Exactly as written, reproduce all of the entries.

-------- Data to examine

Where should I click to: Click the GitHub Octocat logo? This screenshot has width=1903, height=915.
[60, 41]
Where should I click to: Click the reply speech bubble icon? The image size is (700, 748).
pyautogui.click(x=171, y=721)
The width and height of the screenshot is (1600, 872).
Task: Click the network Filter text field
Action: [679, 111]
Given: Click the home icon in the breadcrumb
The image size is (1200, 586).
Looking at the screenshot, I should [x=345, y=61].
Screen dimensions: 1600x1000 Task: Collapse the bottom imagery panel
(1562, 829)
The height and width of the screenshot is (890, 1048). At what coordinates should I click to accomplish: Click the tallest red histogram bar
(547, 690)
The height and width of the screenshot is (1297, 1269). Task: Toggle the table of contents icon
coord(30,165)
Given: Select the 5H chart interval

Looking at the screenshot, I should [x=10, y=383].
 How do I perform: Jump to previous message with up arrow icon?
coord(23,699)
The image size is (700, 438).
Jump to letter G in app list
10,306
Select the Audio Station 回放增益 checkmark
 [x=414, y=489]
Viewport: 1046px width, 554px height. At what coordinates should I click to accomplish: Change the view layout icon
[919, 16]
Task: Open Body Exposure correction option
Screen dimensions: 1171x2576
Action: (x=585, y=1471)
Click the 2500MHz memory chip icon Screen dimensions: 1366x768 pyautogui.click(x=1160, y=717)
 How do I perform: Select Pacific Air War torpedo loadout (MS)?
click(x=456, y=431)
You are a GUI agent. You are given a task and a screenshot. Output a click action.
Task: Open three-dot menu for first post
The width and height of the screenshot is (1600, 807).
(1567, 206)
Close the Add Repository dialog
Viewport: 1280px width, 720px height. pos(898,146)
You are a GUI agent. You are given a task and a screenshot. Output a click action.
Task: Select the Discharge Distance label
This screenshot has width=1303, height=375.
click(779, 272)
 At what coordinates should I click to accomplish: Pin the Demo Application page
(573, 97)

----------------

Written answer:
Where should I click to: Click the GitHub Octocat logo? This screenshot has width=1903, height=915.
[60, 41]
Where should I click to: Click the reply speech bubble icon? The image size is (700, 748).
pyautogui.click(x=171, y=721)
The width and height of the screenshot is (1600, 872).
Task: Click the network Filter text field
Action: [679, 111]
Given: Click the home icon in the breadcrumb
The image size is (1200, 586).
Looking at the screenshot, I should [x=345, y=61].
Screen dimensions: 1600x1000 Task: Collapse the bottom imagery panel
(1562, 829)
The height and width of the screenshot is (890, 1048). At what coordinates should I click to accomplish: Click the tallest red histogram bar
(547, 690)
The height and width of the screenshot is (1297, 1269). Task: Toggle the table of contents icon
coord(30,165)
Given: Select the 5H chart interval

Looking at the screenshot, I should [x=10, y=383].
 How do I perform: Jump to previous message with up arrow icon?
coord(23,699)
The image size is (700, 438).
Jump to letter G in app list
10,306
Select the Audio Station 回放增益 checkmark
 [x=414, y=489]
Viewport: 1046px width, 554px height. At what coordinates should I click to accomplish: Change the view layout icon
[919, 16]
Task: Open Body Exposure correction option
Screen dimensions: 1171x2576
Action: (x=585, y=1471)
Click the 2500MHz memory chip icon Screen dimensions: 1366x768 pyautogui.click(x=1160, y=717)
 How do I perform: Select Pacific Air War torpedo loadout (MS)?
click(x=456, y=431)
You are a GUI agent. You are given a task and a screenshot. Output a click action.
Task: Open three-dot menu for first post
The width and height of the screenshot is (1600, 807).
(1567, 206)
Close the Add Repository dialog
Viewport: 1280px width, 720px height. pos(898,146)
You are a GUI agent. You are given a task and a screenshot. Output a click action.
Task: Select the Discharge Distance label
This screenshot has width=1303, height=375.
click(779, 272)
 At what coordinates should I click to accomplish: Pin the Demo Application page
(573, 97)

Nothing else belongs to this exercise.